→ **QUESTIONS**
(1) In the text about Air New Zealand and Virgin Australia Holdings, what size of stake did HNA Group announce plans to buy in May 2016?
(2) Extract the part of the text about Air New Zealand and Virgin Australia Holdings from "In March 2016, Air" to "of their shares.".

In March 2016, Air New Zealand announced plans to divest itself from Virgin Australia Holdings. Air New Zealand CEO, Christopher Luxon announced intentions to resign from the Board of Directors for Virgin Australia. It was also announced that Air New Zealand were unaware of its position of whether they were divesting all or part of their shares.

Air New Zealand's partnership with Virgin Australia ceased not long after the decision to withdraw from the board and sell its equity stake.

In May 2016, HNA Group (part owner of Hainan Airlines), announced plans to purchase a 13% stake in Virgin Australia Holdings, which if approved will see existing owners' shares diluted. Air New Zealand's stake would become 22.5%, Etihad would hold 21.8%, Singapore Airlines 20.1% and Virgin Group 8.7%. A month later, Air New Zealand sold 19.9% of VAH to Nanshan Group (majority owner of Qingdao Airlines); and in October, Air New Zealand sold its remaining 2.5% of VAH to Nanshan Group (majority owner of Qingdao Airlines). A month later, Virgin Australia CEO John Borghetti wrote to the airline's pilots to reassure them the airline was in a sound financial position following publication of a report suggesting the airline was approaching insolvency.

→ **STORED DATA**
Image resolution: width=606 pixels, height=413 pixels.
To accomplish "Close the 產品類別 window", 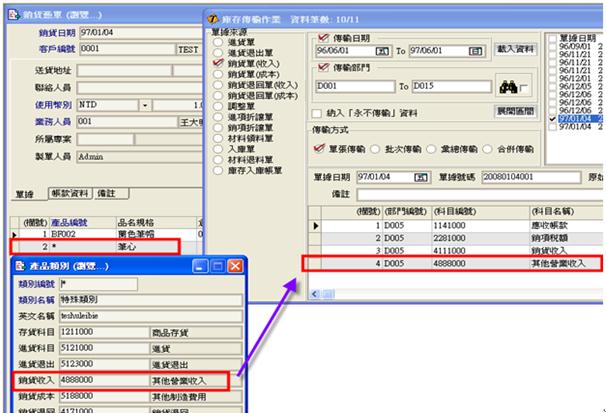I will pos(235,266).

→ **TASK-BY-TASK ANSWERS**
(1) A 13% stake

(2)
In March 2016, Air New Zealand announced plans to divest itself from Virgin Australia Holdings. Air New Zealand CEO, Christopher Luxon announced intentions to resign from the Board of Directors for Virgin Australia. It was also announced that Air New Zealand were unaware of its position of whether they were divesting all or part of their shares.